EXERCISE:
In the material below, find the line containing "How do I perform: Go" and output it and all lines after it exactly, through the last one, without the pictures.

RECORD EXTRACTS:

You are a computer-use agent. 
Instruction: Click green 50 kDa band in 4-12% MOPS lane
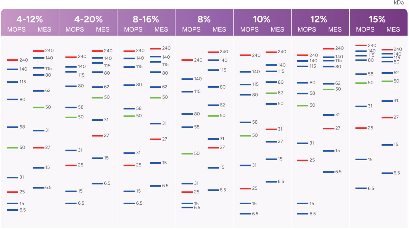(x=13, y=148)
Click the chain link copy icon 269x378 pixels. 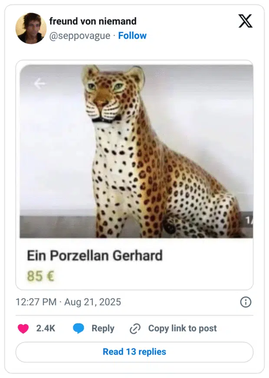135,329
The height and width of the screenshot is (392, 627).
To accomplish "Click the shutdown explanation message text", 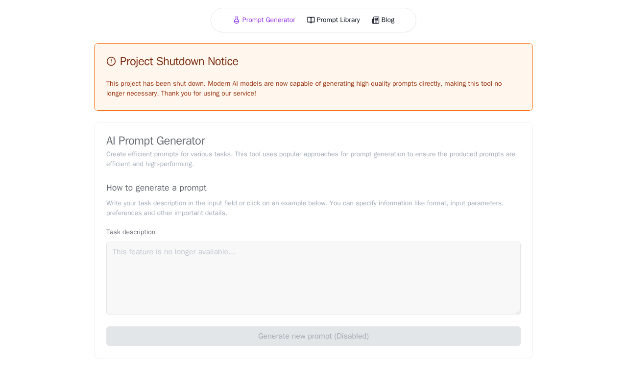I will 304,89.
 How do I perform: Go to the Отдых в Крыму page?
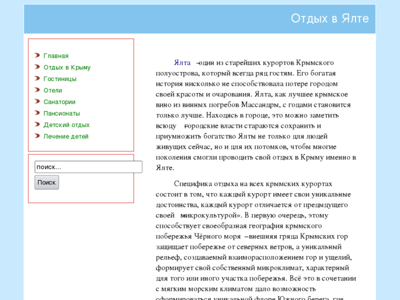pos(67,68)
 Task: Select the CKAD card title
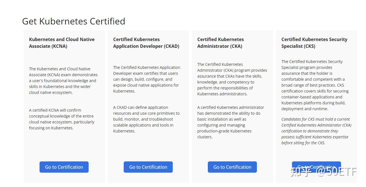click(146, 43)
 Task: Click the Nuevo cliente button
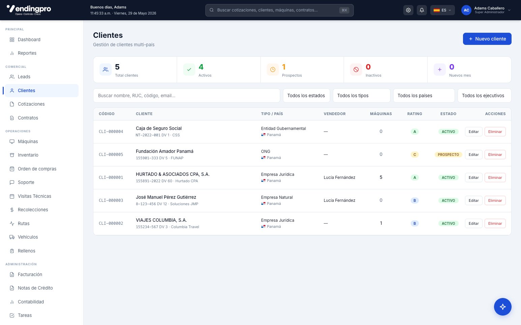[x=487, y=39]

OUTPUT FOR THIS EXERCISE:
 How do I perform: Go to the Отдых в Крыму page?
pos(67,68)
 Task: Select the CKAD card title
click(146, 43)
 Task: Click the Nuevo cliente button
[x=487, y=39]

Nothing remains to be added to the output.